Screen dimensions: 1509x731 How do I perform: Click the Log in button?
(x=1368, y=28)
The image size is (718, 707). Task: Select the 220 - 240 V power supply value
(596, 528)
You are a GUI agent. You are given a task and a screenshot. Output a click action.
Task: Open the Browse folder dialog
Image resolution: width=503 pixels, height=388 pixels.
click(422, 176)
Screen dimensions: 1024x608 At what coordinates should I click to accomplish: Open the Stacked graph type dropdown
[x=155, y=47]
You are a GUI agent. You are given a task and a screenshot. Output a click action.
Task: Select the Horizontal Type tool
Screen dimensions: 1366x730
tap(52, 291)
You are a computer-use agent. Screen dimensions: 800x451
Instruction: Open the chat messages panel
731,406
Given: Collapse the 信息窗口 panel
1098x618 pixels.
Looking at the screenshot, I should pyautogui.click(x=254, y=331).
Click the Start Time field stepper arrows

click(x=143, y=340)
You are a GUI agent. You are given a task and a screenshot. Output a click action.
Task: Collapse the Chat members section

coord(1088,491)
+ + +
The lines from the one containing "You are a computer-use" through the last line of the material above are to be copied exactly, both ends included.

Written response —
You are a computer-use agent. Screen dimensions: 800x451
Instruction: Open the chat messages panel
731,406
Given: Collapse the 信息窗口 panel
1098x618 pixels.
Looking at the screenshot, I should pyautogui.click(x=254, y=331).
Click the Start Time field stepper arrows

click(x=143, y=340)
You are a GUI agent. You are given a task and a screenshot. Output a click action.
Task: Collapse the Chat members section

coord(1088,491)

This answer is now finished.